[START OF EXERCISE MATERIAL]

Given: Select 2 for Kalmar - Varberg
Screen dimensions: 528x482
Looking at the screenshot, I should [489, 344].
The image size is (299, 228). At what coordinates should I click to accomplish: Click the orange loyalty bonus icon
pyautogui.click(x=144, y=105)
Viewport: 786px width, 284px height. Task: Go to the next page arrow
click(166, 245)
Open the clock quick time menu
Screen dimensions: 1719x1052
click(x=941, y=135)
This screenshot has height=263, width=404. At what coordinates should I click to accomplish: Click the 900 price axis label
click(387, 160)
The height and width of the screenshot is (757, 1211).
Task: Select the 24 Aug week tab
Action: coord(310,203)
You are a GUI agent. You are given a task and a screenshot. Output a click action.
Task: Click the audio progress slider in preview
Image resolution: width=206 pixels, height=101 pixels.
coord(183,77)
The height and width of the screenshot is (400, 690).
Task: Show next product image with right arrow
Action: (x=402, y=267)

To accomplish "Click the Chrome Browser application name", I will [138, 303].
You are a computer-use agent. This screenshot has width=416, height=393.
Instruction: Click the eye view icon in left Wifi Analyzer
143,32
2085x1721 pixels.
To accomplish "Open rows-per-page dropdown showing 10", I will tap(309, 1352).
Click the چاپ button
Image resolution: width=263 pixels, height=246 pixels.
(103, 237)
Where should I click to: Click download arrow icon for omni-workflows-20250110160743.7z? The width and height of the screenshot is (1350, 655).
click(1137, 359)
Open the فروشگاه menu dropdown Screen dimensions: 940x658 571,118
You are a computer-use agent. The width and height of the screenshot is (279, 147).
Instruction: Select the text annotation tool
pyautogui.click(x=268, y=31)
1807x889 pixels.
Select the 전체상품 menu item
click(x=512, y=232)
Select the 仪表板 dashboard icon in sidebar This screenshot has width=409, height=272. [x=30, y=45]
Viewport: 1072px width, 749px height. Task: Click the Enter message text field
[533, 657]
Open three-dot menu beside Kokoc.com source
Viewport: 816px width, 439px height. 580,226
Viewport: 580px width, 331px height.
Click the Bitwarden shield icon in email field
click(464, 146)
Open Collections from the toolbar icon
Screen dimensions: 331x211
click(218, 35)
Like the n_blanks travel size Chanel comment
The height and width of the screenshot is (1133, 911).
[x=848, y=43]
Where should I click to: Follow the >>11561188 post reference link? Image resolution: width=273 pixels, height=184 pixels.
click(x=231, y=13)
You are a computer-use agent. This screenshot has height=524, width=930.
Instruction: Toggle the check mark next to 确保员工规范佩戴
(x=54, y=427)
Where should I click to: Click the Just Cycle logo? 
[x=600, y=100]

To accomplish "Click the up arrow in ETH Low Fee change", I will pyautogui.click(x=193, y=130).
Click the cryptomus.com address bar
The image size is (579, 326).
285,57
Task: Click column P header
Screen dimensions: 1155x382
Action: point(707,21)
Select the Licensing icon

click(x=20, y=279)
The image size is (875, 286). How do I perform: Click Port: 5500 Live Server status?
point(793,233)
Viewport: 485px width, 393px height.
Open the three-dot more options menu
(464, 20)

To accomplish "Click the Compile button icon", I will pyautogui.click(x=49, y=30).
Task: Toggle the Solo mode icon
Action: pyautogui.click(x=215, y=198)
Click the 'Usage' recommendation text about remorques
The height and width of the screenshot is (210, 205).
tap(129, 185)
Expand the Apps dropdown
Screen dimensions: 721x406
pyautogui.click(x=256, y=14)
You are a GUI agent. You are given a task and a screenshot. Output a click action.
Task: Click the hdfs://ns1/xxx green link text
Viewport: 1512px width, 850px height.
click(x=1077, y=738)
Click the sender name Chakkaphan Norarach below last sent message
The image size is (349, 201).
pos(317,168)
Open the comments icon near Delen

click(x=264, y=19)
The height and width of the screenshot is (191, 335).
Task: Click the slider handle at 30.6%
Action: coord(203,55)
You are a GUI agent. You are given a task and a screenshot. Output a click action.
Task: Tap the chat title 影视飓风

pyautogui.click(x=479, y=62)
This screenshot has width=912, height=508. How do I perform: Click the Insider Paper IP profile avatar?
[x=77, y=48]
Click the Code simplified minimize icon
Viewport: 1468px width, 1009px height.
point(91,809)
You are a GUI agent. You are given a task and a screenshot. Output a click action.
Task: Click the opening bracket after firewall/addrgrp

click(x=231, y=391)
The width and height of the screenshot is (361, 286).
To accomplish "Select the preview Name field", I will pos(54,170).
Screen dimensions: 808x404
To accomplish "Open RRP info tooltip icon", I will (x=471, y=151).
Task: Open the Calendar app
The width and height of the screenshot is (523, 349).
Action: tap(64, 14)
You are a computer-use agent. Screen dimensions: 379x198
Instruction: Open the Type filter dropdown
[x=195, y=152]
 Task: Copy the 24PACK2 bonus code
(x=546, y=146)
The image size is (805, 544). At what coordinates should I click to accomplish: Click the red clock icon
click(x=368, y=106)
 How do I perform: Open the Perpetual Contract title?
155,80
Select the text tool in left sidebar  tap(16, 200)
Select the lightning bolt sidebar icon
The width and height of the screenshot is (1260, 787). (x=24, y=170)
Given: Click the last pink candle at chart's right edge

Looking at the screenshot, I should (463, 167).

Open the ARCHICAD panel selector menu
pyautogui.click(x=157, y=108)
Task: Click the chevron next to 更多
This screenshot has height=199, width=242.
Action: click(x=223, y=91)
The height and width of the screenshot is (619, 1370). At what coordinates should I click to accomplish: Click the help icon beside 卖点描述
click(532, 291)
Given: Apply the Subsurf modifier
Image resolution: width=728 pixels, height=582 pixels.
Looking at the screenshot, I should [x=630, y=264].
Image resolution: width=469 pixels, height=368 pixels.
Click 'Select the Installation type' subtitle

[END OF EXERCISE MATERIAL]

[WRITTEN INSTRUCTION]: Rewrite the listing above, replacing every "Screen dimensions" with "Display size" and leaving everything else as it is.

[RESPONSE]:
Given: Select 2 for Kalmar - Varberg
Display size: 528x482
Looking at the screenshot, I should [489, 344].
The image size is (299, 228). At what coordinates should I click to accomplish: Click the orange loyalty bonus icon
pyautogui.click(x=144, y=105)
Viewport: 786px width, 284px height. Task: Go to the next page arrow
click(166, 245)
Open the clock quick time menu
Display size: 1719x1052
click(x=941, y=135)
This screenshot has height=263, width=404. At what coordinates should I click to accomplish: Click the 900 price axis label
click(387, 160)
The height and width of the screenshot is (757, 1211).
Task: Select the 24 Aug week tab
Action: coord(310,203)
You are a GUI agent. You are given a task and a screenshot. Output a click action.
Task: Click the audio progress slider in preview
Image resolution: width=206 pixels, height=101 pixels.
coord(183,77)
The height and width of the screenshot is (400, 690).
Task: Show next product image with right arrow
Action: (x=402, y=267)

To accomplish "Click the Chrome Browser application name", I will [138, 303].
You are a computer-use agent. This screenshot has width=416, height=393.
Instruction: Click the eye view icon in left Wifi Analyzer
143,32
2085x1721 pixels.
To accomplish "Open rows-per-page dropdown showing 10", I will tap(309, 1352).
Click the چاپ button
Image resolution: width=263 pixels, height=246 pixels.
(103, 237)
Where should I click to: Click download arrow icon for omni-workflows-20250110160743.7z? The width and height of the screenshot is (1350, 655).
click(1137, 359)
Open the فروشگاه menu dropdown Display size: 940x658 571,118
You are a computer-use agent. The width and height of the screenshot is (279, 147).
Instruction: Select the text annotation tool
pyautogui.click(x=268, y=31)
1807x889 pixels.
Select the 전체상품 menu item
click(x=512, y=232)
Select the 仪表板 dashboard icon in sidebar This screenshot has width=409, height=272. [x=30, y=45]
Viewport: 1072px width, 749px height. Task: Click the Enter message text field
[533, 657]
Open three-dot menu beside Kokoc.com source
Viewport: 816px width, 439px height. 580,226
Viewport: 580px width, 331px height.
Click the Bitwarden shield icon in email field
click(464, 146)
Open Collections from the toolbar icon
Display size: 331x211
click(218, 35)
Like the n_blanks travel size Chanel comment
The height and width of the screenshot is (1133, 911).
[x=848, y=43]
Where should I click to: Follow the >>11561188 post reference link? Image resolution: width=273 pixels, height=184 pixels.
click(x=231, y=13)
You are a computer-use agent. This screenshot has height=524, width=930.
Instruction: Toggle the check mark next to 确保员工规范佩戴
(x=54, y=427)
Where should I click to: Click the Just Cycle logo? 
[x=600, y=100]

To accomplish "Click the up arrow in ETH Low Fee change", I will pyautogui.click(x=193, y=130).
Click the cryptomus.com address bar
The image size is (579, 326).
285,57
Task: Click column P header
Display size: 1155x382
Action: point(707,21)
Select the Licensing icon

click(x=20, y=279)
The image size is (875, 286). How do I perform: Click Port: 5500 Live Server status?
point(793,233)
Viewport: 485px width, 393px height.
Open the three-dot more options menu
(464, 20)

To accomplish "Click the Compile button icon", I will pyautogui.click(x=49, y=30).
Task: Toggle the Solo mode icon
Action: pyautogui.click(x=215, y=198)
Click the 'Usage' recommendation text about remorques
The height and width of the screenshot is (210, 205).
tap(129, 185)
Expand the Apps dropdown
Display size: 721x406
pyautogui.click(x=256, y=14)
You are a GUI agent. You are given a task and a screenshot. Output a click action.
Task: Click the hdfs://ns1/xxx green link text
Viewport: 1512px width, 850px height.
click(x=1077, y=738)
Click the sender name Chakkaphan Norarach below last sent message
The image size is (349, 201).
pos(317,168)
Open the comments icon near Delen

click(x=264, y=19)
The height and width of the screenshot is (191, 335).
Task: Click the slider handle at 30.6%
Action: coord(203,55)
You are a GUI agent. You are given a task and a screenshot. Output a click action.
Task: Tap the chat title 影视飓风

pyautogui.click(x=479, y=62)
This screenshot has width=912, height=508. How do I perform: Click the Insider Paper IP profile avatar?
[x=77, y=48]
Click the Code simplified minimize icon
Viewport: 1468px width, 1009px height.
point(91,809)
You are a GUI agent. You are given a task and a screenshot. Output a click action.
Task: Click the opening bracket after firewall/addrgrp

click(x=231, y=391)
The width and height of the screenshot is (361, 286).
To accomplish "Select the preview Name field", I will pos(54,170).
Display size: 808x404
To accomplish "Open RRP info tooltip icon", I will (x=471, y=151).
Task: Open the Calendar app
The width and height of the screenshot is (523, 349).
Action: tap(64, 14)
You are a computer-use agent. Display size: 379x198
Instruction: Open the Type filter dropdown
[x=195, y=152]
 Task: Copy the 24PACK2 bonus code
(x=546, y=146)
The image size is (805, 544). At what coordinates should I click to accomplish: Click the red clock icon
click(x=368, y=106)
 How do I perform: Open the Perpetual Contract title?
155,80
Select the text tool in left sidebar  tap(16, 200)
Select the lightning bolt sidebar icon
The width and height of the screenshot is (1260, 787). (x=24, y=170)
Given: Click the last pink candle at chart's right edge

Looking at the screenshot, I should (463, 167).

Open the ARCHICAD panel selector menu
pyautogui.click(x=157, y=108)
Task: Click the chevron next to 更多
This screenshot has height=199, width=242.
Action: click(x=223, y=91)
The height and width of the screenshot is (619, 1370). At what coordinates should I click to accomplish: Click the help icon beside 卖点描述
click(532, 291)
Given: Apply the Subsurf modifier
Image resolution: width=728 pixels, height=582 pixels.
Looking at the screenshot, I should [x=630, y=264].
Image resolution: width=469 pixels, height=368 pixels.
Click 'Select the Installation type' subtitle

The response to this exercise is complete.